* **Assignment**: Your answer should hold exactly the lines below from the line with "At what coordinates" through the line with "Open help using the question mark icon", both included, and no pictures at all.

Records contained in a dataset:
--

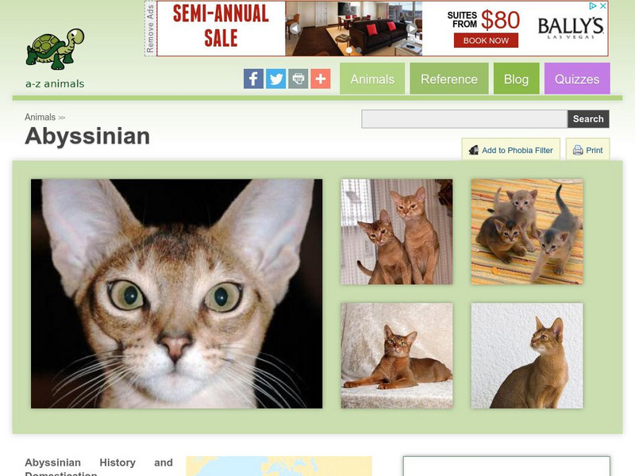635x476 pixels.
Task: Open the purple Quizzes tab
Action: click(577, 79)
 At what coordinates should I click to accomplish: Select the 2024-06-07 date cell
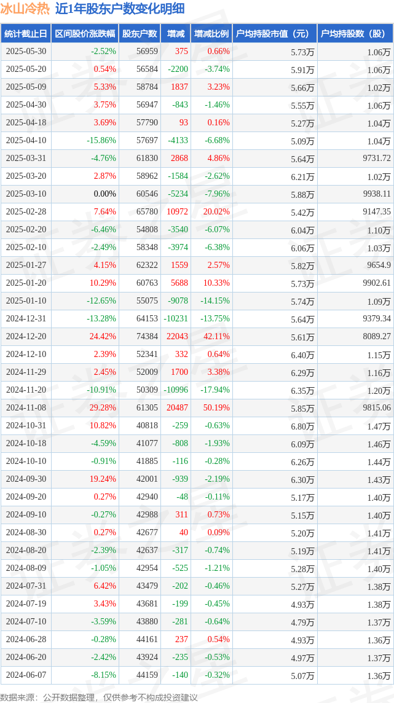pos(26,675)
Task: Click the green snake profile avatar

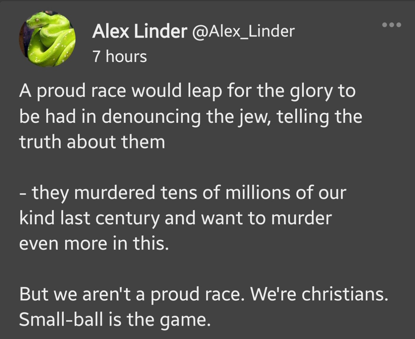Action: [47, 39]
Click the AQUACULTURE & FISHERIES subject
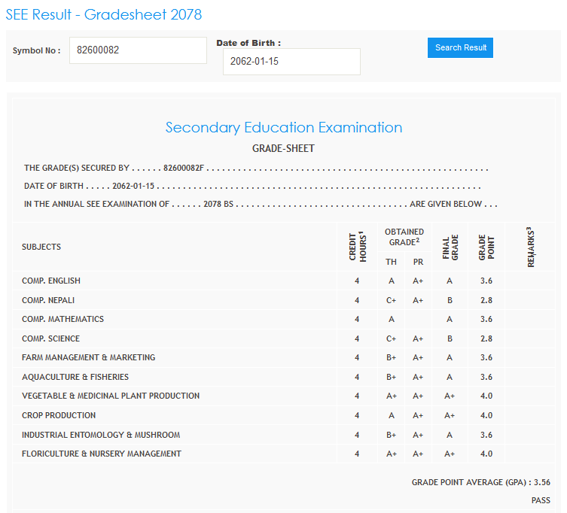 [75, 377]
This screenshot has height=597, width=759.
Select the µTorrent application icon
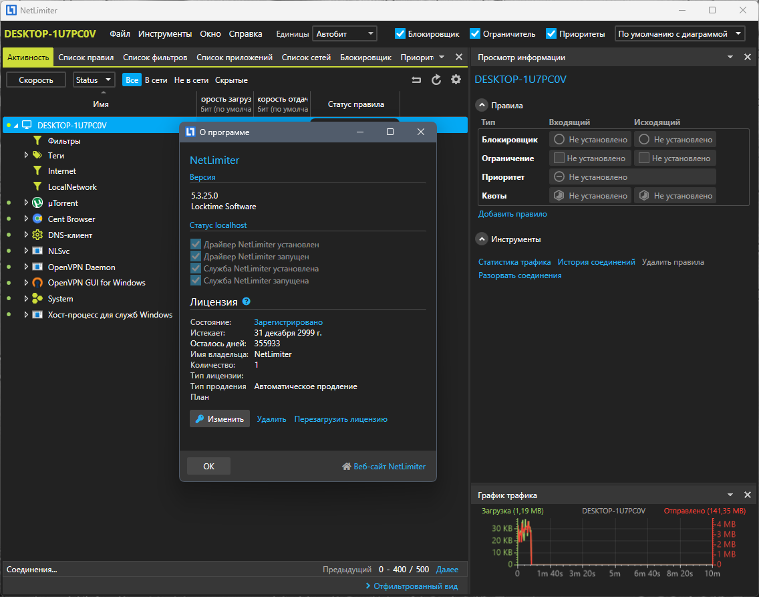pyautogui.click(x=37, y=203)
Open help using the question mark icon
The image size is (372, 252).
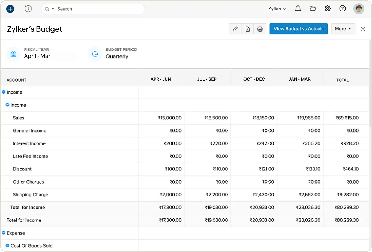[343, 8]
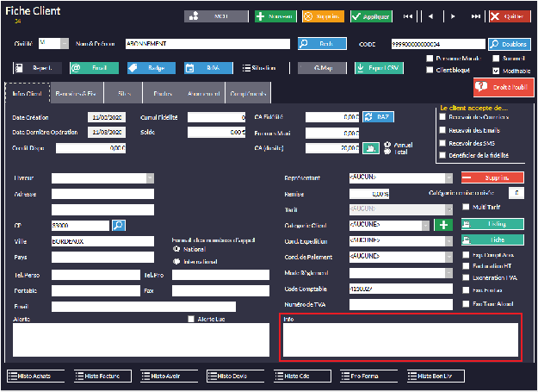
Task: Click the Appliquer checkmark button
Action: point(371,16)
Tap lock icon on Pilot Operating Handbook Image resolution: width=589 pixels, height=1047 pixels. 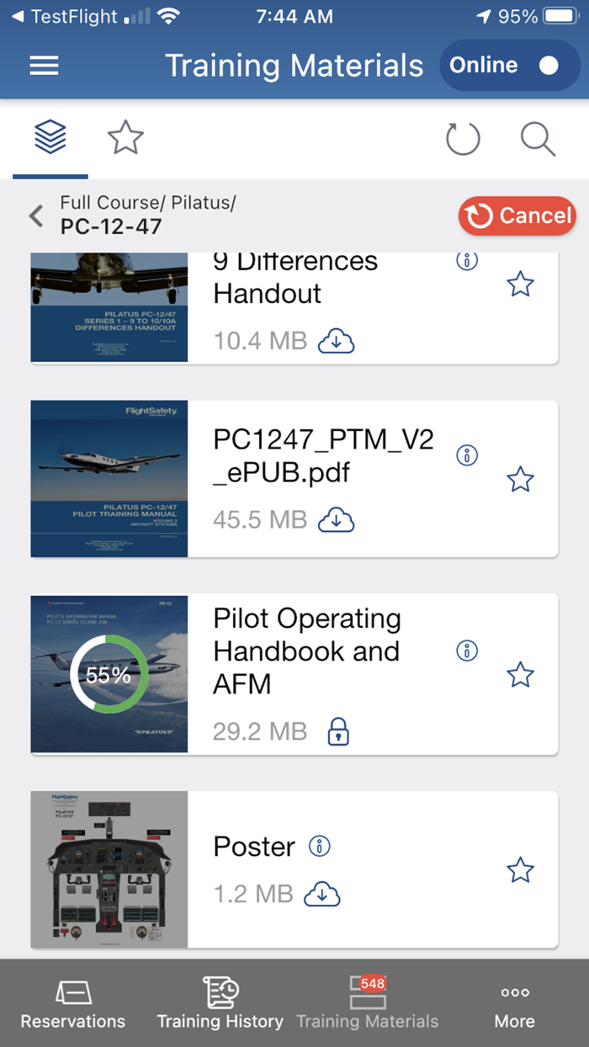click(x=337, y=731)
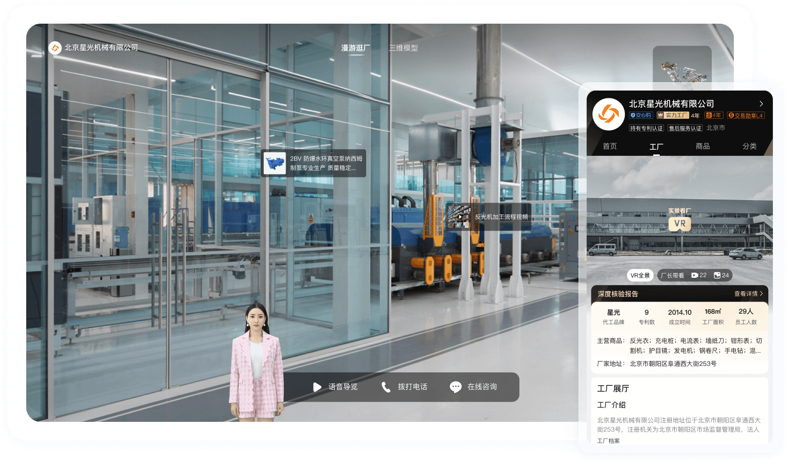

--

* **Exercise response**:
 At what coordinates should I click to accomplish: Select the 2024-06-07 date cell
pos(26,675)
Task: Click the green snake profile avatar

Action: [47, 39]
Click the AQUACULTURE & FISHERIES subject
 [75, 377]
This screenshot has height=597, width=759.
Select the µTorrent application icon
pyautogui.click(x=37, y=203)
Open help using the question mark icon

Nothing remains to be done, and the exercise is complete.